This past month has been a smorgasbord of activities and I haven’t had many opportunities to take my camera out in the water. However, these last two weeks I have returned to La Paz, Mexico to pursue technical dive training with Luke Inman at Cortez Expeditions. This type of diving is very new to me, and the extensive planning and theory required is all very interesting. On some of these training dives I have taken out my camera, and it has been great practice for task loading to increase my subtidal capacity.
I have loved diving in La Paz because there is a good mix of mega and macrofauna that have been fun to capture. I have been using the bayonet mounting system with the wet lenses quite a bit this trip, and it has become quite easy for me to switch out the lens. I love that I am able to switch between macro and wide-angle on one dive. For example, on this one dive I was able to get some great wide-angle shots of the sea lions at Los Islotes, and then get some cool macro shots as well!
Using the camera while training with Luke has also been good practice as I am hoping to someday use these tech diving skills to conduct scientific dives to deepwater reefs. Therefore, practicing with equipment that will likely be useful in those situations is great.

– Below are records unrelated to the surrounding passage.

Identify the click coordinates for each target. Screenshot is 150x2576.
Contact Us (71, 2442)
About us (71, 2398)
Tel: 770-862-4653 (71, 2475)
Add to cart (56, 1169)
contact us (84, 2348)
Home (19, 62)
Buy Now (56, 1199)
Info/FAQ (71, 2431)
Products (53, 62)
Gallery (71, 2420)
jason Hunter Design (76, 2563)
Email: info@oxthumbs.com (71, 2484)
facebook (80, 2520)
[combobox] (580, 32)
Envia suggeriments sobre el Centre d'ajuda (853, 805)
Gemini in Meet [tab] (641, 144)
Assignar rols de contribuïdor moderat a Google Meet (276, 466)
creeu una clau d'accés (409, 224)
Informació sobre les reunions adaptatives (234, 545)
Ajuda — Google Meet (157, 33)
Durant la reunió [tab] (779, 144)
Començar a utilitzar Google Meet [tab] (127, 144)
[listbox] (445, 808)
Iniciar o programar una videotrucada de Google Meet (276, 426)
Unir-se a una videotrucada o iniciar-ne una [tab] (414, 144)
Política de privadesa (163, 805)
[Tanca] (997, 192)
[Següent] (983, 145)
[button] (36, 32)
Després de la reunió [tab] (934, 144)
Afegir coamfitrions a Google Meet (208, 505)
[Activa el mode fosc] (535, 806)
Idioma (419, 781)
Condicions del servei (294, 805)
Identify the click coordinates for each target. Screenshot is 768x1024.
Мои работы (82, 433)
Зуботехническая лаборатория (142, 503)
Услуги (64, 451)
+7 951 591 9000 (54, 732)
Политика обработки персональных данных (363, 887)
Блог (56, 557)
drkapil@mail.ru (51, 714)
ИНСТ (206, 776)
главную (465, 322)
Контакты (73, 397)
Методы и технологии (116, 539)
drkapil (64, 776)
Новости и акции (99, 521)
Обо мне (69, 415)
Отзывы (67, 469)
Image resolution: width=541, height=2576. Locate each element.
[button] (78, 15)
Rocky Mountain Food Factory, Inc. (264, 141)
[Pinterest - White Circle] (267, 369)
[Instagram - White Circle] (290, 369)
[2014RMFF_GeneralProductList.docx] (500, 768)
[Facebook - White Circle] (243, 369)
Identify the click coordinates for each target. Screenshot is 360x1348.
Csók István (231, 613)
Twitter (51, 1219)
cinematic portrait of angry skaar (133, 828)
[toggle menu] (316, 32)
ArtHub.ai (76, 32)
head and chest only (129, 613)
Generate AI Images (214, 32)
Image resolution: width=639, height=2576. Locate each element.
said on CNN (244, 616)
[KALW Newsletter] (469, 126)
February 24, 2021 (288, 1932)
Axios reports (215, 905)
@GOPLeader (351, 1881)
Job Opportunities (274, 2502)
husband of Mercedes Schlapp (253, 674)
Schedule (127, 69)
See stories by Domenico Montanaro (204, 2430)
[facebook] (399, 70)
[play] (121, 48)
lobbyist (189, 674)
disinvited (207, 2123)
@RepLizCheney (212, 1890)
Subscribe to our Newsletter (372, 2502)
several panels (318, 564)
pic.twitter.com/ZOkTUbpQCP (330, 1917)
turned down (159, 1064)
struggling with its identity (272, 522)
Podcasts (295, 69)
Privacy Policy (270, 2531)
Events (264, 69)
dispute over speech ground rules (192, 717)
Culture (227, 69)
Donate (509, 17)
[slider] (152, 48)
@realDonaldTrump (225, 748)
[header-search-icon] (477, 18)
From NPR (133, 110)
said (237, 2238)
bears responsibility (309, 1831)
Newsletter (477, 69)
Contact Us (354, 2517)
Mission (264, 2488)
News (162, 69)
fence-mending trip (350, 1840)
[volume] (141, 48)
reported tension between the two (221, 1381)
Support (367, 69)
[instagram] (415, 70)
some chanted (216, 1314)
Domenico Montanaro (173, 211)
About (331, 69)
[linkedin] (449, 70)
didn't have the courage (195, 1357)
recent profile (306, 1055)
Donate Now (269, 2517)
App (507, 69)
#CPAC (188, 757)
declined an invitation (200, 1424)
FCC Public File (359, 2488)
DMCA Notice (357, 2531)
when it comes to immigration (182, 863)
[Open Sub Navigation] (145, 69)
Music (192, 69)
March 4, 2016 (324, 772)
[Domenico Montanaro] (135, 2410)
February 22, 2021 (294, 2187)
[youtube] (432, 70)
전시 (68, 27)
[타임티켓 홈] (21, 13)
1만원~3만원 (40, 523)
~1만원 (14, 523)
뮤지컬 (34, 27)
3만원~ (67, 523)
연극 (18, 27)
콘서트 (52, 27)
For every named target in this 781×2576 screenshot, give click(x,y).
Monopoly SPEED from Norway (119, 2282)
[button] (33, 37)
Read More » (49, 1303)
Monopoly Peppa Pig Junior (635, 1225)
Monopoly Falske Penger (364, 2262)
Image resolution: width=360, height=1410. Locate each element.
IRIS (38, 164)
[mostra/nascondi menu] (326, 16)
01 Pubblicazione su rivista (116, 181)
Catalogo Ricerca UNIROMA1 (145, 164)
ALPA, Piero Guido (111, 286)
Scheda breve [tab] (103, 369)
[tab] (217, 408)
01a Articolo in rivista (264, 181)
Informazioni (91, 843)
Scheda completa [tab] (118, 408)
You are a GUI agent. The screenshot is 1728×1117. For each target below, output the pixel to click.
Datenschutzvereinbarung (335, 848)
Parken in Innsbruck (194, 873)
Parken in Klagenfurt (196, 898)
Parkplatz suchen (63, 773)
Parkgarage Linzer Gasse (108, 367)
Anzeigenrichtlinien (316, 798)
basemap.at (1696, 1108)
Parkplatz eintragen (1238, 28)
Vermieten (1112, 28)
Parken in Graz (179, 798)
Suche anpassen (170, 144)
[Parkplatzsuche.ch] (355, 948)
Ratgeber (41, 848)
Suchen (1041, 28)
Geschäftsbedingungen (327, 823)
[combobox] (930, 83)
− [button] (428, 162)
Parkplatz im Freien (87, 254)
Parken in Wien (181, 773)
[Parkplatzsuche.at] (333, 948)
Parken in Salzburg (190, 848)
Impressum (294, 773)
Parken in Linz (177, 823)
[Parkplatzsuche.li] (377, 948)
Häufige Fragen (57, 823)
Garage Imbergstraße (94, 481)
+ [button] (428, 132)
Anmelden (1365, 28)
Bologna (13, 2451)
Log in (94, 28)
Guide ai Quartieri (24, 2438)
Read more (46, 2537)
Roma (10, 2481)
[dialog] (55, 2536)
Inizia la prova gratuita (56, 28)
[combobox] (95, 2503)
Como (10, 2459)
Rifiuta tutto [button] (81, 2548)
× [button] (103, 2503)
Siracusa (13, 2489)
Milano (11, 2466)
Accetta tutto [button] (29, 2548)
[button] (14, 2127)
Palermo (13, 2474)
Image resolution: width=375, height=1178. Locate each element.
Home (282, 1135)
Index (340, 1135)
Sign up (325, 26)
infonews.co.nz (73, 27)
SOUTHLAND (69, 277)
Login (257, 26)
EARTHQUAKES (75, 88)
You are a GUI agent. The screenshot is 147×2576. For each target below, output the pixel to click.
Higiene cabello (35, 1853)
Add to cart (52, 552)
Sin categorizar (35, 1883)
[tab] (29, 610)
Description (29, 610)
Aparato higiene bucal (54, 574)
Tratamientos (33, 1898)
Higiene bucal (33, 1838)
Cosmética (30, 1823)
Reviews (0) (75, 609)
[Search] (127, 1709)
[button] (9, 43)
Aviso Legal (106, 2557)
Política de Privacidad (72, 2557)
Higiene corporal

It was cool figuring out a convenient configuration of how to clip off my camera while dealing with my stage cylinders. On one of our training dives, we joined a scientist taking samples of black corals at 30m. Documenting this was great practice for using my camera system while also making sure that we didn’t deviate from the strict planning required by technical, multiple gas, dives!
As I increase my subtidal skillset, I also aim to increase my scope and proficiency with my camera system. As I have been learning throughout this year, the applications of underwater documentation are limitless, and being comfortable using a camera in any situation will be very useful!